Trecho fornecido »
De acordo com o palestrante, um erro muito comum cometido pelas pessoas é acreditar que só porque o profissional é um bom médico especialista automaticamente será um excelente gestor, diretor clínico ou diretor técnico. Na realidade, isso não indica nenhum resultado positivo, já que durante a faculdade de Medicina, não há nenhuma disciplina que auxilie a ter qualquer noção básica sobre administração.
Desta maneira, o palestrante relembrou a sua própria experiência enquanto estava na universidade, pontuando que se formou em 1985, antes do desenvolvimento do SUS, e em um cenário em que a gestão não era humanizada – e não havia o mínimo para se conhecer a respeito de convivência social em termos de trabalhar com outras profissões, pois o foco era apenas o médico e a relação multidisciplinar não era considerada útil naquele período.
“Se você convida um médico para assumir uma diretoria técnica no futuro, deve se perguntar se ele tem formação para isso e se está sendo cobrado dele um título de especialidade na área. Estamos com uma proposta no IESAPM de um MBA em gestão de Saúde voltado exatamente para isso. Além de passar o conteúdo teórico, vamos ter visita aos hospitais. E apesar de ser um MBA da Associação Paulista de Medicina, não é só voltado para médicos, é sempre com uma abordagem multiprofissional e multidisciplinar”, destacou.

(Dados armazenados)

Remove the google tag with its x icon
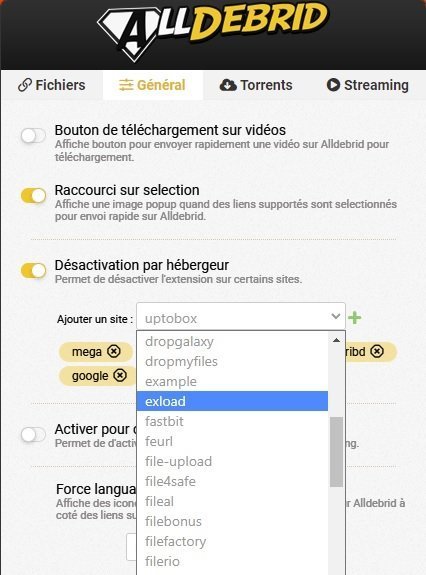This screenshot has height=575, width=426. coord(120,375)
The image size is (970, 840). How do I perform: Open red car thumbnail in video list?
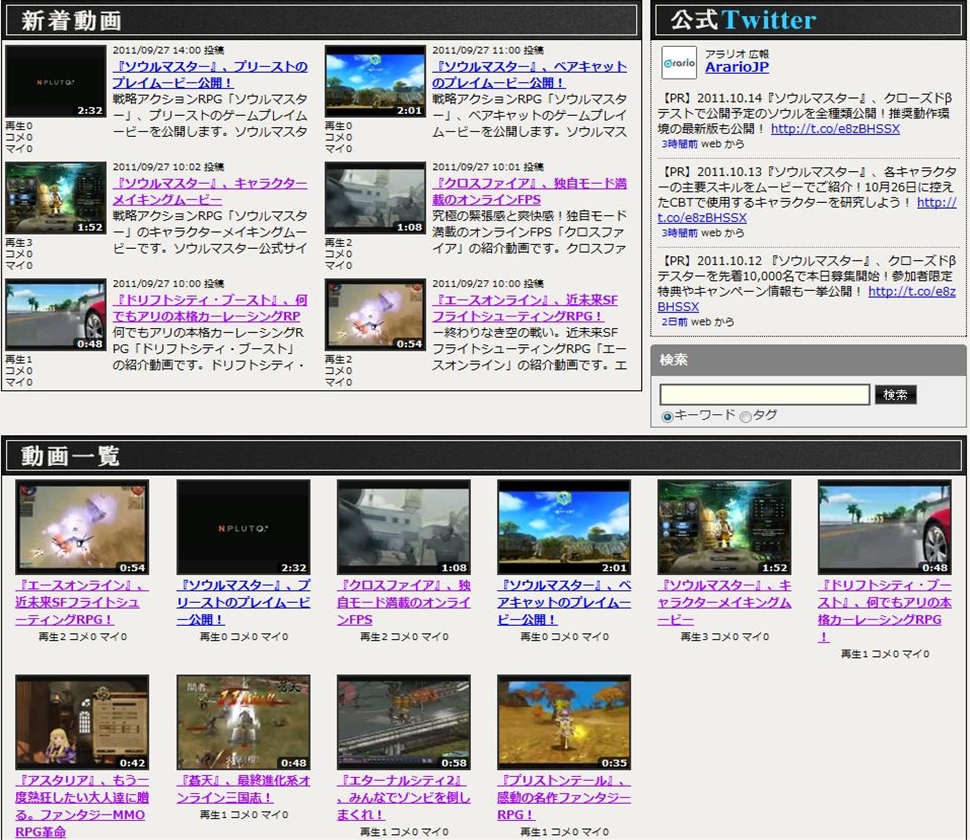coord(884,527)
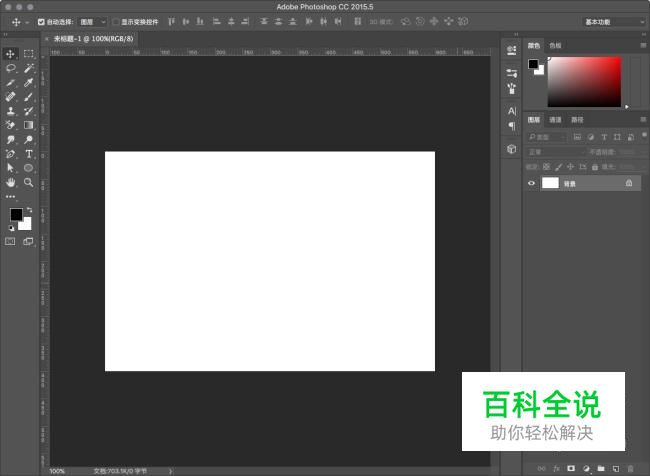Uncheck the 自动选择 checkbox
Viewport: 650px width, 476px height.
coord(41,21)
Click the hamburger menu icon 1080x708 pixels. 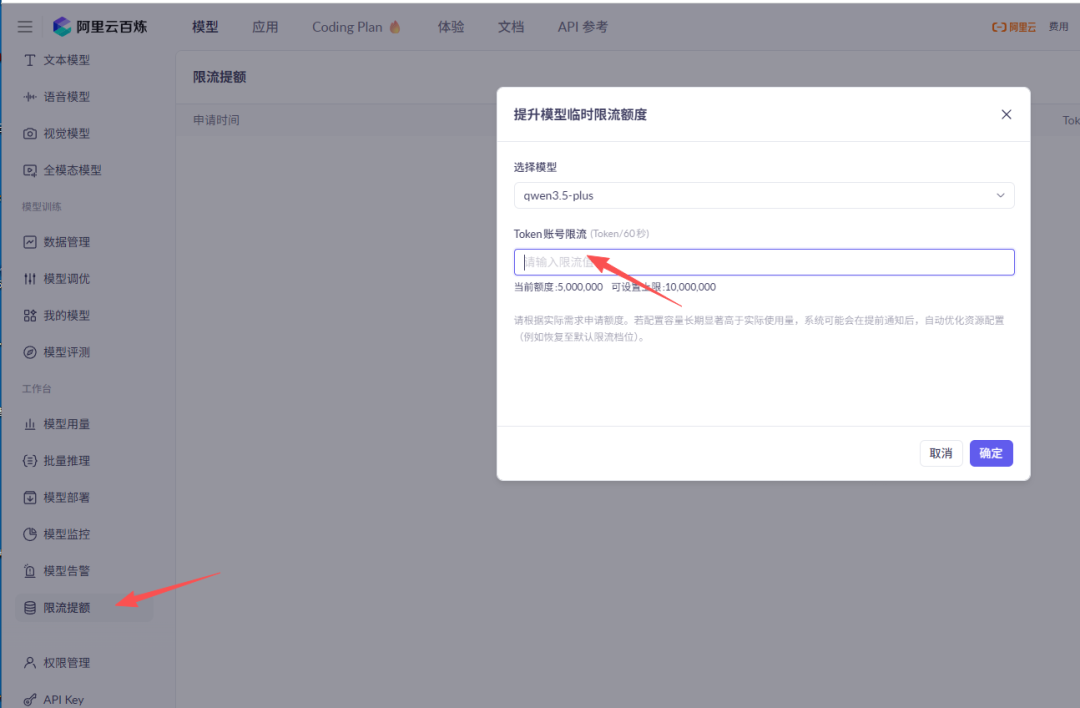pos(25,27)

Atividade A »
Resuma o trecho fornecido em duas frases.
Atividade B »
De acordo com o trecho fornecido, em que ano o palestrante se formou?
Atividade C »
Reescreva em forma de lista o parágrafo do trecho fornecido que começa com "Se você convida um médico", mantendo seus fatos principais.
Os registros não têm nenhum papel nesta atividade.

Resposta A »
Segundo o palestrante, é um erro comum acreditar que um bom médico especialista será automaticamente um excelente gestor ou diretor, já que a faculdade de Medicina não tem nenhuma disciplina sobre administração. Ele relembrou sua formação em 1985, antes do desenvolvimento do SUS, quando a gestão não era humanizada e a relação multidisciplinar não era considerada útil, e apresentou a proposta de um MBA em gestão de Saúde no IESAPM, com conteúdo teórico, visitas a hospitais e abordagem multiprofissional e multidisciplinar.

Resposta B »
Em 1985.

Resposta C »
- Ao convidar um médico para assumir uma diretoria técnica, deve-se perguntar se ele tem formação para isso e se lhe é cobrado um título de especialidade na área.
- O IESAPM tem a proposta de um MBA em gestão de Saúde voltado exatamente para isso.
- O curso vai oferecer conteúdo teórico e visitas a hospitais.
- Embora seja um MBA da Associação Paulista de Medicina, não é voltado só para médicos e tem sempre uma abordagem multiprofissional e multidisciplinar.